Smriti Khan, a teenage girl also waiting to enter the stadium, told BenarNews: “The militants have no place in Bangladesh. We will resist them at any cost. We do not want to see a repeat of such a tragic incident anywhere in the world, let alone Bangladesh.”

Armed gunmen burst into the upscale restaurant in Dhaka’s diplomatic quarter late on Friday, shouting “Allahu Akbar” before separating Muslims from non-Muslims and slaughtering the latter, witnesses and survivors said. The attack was claimed by the so-called Islamic State terror group.

Nine Italians, seven Japanese, one Indian, one dual U.S.-Bangladesh national and two Bangladeshis were killed by attackers inside the restaurant.

Two senior police officials died as attackers fired guns and hurled explosives at law enforcement officers attempting to respond to the attack. Dozens of others were wounded.

Army commandoes stormed the restaurant at around 7:40 a.m. Saturday, killing five militants and capturing another, and rescuing 13 people.

An army spokesman announced Saturday that security forces had killed six militants at the restaurant, but lowered that number to five on Monday without naming the sixth person or clarifying how he had been killed.

Five attackers charged

Police on Monday filed charges under a 2009 anti-terrorism law against the five militants killed during the army operation, Rafiqul Islam, assistant commissioner of police of the Gulshan zone in Dhaka, told BenarNews.

Police named four of them as BRAC University student Rohan Ibn Imtiaz; Mir Sameh Mobashwer, a student of Scholastica School, an elite high school in Dhaka; Monash University Malaysia student Nibras Islam; and Khairul Islam, a madrasa student in northwestern Bogra district.

Mizanur Rahman, the officer-in-charge of Dhunot police station in Bogra, told BenarNews late Monday that they had identified the fifth attacker as Shafiqul Islam Ujjal.

“Today, his father identified his son, Ujjal, in the photo printed in the newspapers.
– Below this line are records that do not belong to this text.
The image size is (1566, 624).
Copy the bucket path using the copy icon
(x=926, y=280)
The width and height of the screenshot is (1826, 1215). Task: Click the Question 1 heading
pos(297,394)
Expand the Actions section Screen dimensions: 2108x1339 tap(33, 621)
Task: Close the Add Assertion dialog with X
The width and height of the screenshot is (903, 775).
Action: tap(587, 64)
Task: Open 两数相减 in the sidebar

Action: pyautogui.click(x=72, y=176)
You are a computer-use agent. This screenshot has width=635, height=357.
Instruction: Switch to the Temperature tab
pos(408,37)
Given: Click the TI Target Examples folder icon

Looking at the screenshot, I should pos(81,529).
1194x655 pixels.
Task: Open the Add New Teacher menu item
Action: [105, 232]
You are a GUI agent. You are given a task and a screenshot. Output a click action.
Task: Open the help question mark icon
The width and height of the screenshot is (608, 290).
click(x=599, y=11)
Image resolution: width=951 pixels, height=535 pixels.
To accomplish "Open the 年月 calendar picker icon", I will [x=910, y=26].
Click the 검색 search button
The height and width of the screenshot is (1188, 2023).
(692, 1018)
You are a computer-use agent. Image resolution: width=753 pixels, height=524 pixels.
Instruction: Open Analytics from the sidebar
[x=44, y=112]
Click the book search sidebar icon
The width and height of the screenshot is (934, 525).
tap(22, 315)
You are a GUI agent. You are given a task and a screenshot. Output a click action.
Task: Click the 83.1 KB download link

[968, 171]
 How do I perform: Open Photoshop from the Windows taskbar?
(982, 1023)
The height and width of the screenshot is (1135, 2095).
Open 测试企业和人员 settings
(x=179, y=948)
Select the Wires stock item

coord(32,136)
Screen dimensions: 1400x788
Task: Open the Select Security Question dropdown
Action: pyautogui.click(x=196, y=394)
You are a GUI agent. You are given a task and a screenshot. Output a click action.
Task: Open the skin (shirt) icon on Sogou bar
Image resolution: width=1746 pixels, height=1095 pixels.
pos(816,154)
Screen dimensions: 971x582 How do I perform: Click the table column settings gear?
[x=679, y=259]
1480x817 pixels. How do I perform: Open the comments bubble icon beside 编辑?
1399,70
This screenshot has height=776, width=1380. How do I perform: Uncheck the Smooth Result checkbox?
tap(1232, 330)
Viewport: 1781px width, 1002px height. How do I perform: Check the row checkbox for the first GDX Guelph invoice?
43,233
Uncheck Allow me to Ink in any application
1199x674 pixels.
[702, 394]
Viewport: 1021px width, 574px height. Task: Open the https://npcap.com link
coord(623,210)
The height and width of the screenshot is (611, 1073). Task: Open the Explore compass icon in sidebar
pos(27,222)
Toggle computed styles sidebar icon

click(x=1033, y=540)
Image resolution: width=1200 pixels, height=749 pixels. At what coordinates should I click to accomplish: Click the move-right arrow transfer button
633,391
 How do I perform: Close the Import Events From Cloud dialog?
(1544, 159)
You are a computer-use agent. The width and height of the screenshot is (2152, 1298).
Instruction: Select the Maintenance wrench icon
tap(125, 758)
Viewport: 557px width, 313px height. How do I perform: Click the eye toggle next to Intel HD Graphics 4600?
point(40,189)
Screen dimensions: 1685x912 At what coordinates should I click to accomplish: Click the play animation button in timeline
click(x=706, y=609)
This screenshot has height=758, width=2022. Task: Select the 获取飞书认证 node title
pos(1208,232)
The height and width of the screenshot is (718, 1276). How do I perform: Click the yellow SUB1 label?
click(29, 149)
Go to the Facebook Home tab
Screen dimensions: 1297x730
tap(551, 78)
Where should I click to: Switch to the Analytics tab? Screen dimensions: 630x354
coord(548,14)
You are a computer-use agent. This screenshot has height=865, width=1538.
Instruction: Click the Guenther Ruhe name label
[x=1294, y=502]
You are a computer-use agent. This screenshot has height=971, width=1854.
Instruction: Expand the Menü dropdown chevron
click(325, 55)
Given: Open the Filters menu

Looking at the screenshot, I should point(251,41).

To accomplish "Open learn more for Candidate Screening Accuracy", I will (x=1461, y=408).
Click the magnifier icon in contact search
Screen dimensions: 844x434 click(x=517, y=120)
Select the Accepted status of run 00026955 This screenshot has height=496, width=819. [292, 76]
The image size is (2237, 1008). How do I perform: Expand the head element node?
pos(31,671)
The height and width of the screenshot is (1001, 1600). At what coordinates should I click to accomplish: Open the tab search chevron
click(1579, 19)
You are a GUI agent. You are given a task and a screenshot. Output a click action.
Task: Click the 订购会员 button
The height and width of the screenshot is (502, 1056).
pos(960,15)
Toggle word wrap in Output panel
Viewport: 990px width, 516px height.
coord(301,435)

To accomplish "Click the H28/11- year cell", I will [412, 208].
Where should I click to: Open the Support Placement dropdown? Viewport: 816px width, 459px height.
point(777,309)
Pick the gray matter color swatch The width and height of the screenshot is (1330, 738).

We will further examine to ascertain his identity. He has been a member of the JMB,” Rahman told BenarNews, referring to the banned militant group Jamaat-ul Mujahideen Bangladesh.

The propaganda wing of the Islamic State released photos of five men it said had carried out the attack, smiling and toting guns in front of an IS flag. Officials have yet to confirm whether the five men pictured are in fact the five attackers.

"They are all Bangladeshis. They are from rich families, they have good educational background," AP quoted the Home Minister Asaduzzaman Khan Kamal as saying of the attackers on Sunday.

Shahriar Sharif in Dhaka contributed to this report.